*** Supplied records Section Begins ***

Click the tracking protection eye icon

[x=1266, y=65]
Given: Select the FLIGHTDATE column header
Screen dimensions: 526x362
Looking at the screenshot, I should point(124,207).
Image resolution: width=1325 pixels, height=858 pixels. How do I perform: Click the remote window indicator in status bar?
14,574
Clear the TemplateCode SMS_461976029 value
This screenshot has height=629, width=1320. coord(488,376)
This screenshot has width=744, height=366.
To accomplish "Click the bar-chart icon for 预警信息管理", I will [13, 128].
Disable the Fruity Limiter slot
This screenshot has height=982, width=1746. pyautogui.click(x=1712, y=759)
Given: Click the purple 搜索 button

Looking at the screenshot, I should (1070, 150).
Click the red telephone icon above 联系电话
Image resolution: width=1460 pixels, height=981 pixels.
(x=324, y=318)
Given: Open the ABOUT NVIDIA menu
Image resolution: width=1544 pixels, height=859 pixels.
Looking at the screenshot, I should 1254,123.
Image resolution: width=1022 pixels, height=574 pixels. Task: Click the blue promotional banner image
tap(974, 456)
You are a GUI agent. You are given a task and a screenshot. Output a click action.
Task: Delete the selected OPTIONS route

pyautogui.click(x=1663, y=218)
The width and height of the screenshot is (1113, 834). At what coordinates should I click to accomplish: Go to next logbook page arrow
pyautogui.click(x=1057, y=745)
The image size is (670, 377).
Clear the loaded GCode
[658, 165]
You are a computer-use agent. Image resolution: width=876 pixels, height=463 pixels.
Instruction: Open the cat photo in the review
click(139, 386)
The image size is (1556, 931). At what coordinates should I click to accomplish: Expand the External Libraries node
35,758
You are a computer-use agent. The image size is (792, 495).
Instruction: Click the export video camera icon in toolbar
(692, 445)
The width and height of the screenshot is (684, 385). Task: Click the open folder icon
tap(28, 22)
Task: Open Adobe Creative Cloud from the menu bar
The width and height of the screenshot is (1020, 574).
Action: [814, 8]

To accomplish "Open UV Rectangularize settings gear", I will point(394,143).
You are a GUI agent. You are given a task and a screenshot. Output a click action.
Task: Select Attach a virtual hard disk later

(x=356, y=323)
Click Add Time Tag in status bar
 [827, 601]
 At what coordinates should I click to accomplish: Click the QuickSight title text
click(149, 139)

*** Supplied records Section Ends ***

▶ [Work instructions]:
Retype the records in their entirety, matching each one exactly.

▶ [Response to this task]:
Click the tracking protection eye icon

[x=1266, y=65]
Given: Select the FLIGHTDATE column header
Screen dimensions: 526x362
Looking at the screenshot, I should point(124,207).
Image resolution: width=1325 pixels, height=858 pixels. How do I perform: Click the remote window indicator in status bar?
14,574
Clear the TemplateCode SMS_461976029 value
This screenshot has height=629, width=1320. coord(488,376)
This screenshot has width=744, height=366.
To accomplish "Click the bar-chart icon for 预警信息管理", I will [13, 128].
Disable the Fruity Limiter slot
This screenshot has height=982, width=1746. pyautogui.click(x=1712, y=759)
Given: Click the purple 搜索 button

Looking at the screenshot, I should (1070, 150).
Click the red telephone icon above 联系电话
Image resolution: width=1460 pixels, height=981 pixels.
(x=324, y=318)
Given: Open the ABOUT NVIDIA menu
Image resolution: width=1544 pixels, height=859 pixels.
Looking at the screenshot, I should 1254,123.
Image resolution: width=1022 pixels, height=574 pixels. Task: Click the blue promotional banner image
tap(974, 456)
You are a GUI agent. You are given a task and a screenshot. Output a click action.
Task: Delete the selected OPTIONS route

pyautogui.click(x=1663, y=218)
The width and height of the screenshot is (1113, 834). At what coordinates should I click to accomplish: Go to next logbook page arrow
pyautogui.click(x=1057, y=745)
The image size is (670, 377).
Clear the loaded GCode
[658, 165]
You are a computer-use agent. Image resolution: width=876 pixels, height=463 pixels.
Instruction: Open the cat photo in the review
click(139, 386)
The image size is (1556, 931). At what coordinates should I click to accomplish: Expand the External Libraries node
35,758
You are a computer-use agent. The image size is (792, 495).
Instruction: Click the export video camera icon in toolbar
(692, 445)
The width and height of the screenshot is (684, 385). Task: Click the open folder icon
tap(28, 22)
Task: Open Adobe Creative Cloud from the menu bar
The width and height of the screenshot is (1020, 574).
Action: [814, 8]

To accomplish "Open UV Rectangularize settings gear", I will point(394,143).
You are a GUI agent. You are given a task and a screenshot. Output a click action.
Task: Select Attach a virtual hard disk later

(x=356, y=323)
Click Add Time Tag in status bar
 [827, 601]
 At what coordinates should I click to accomplish: Click the QuickSight title text
click(149, 139)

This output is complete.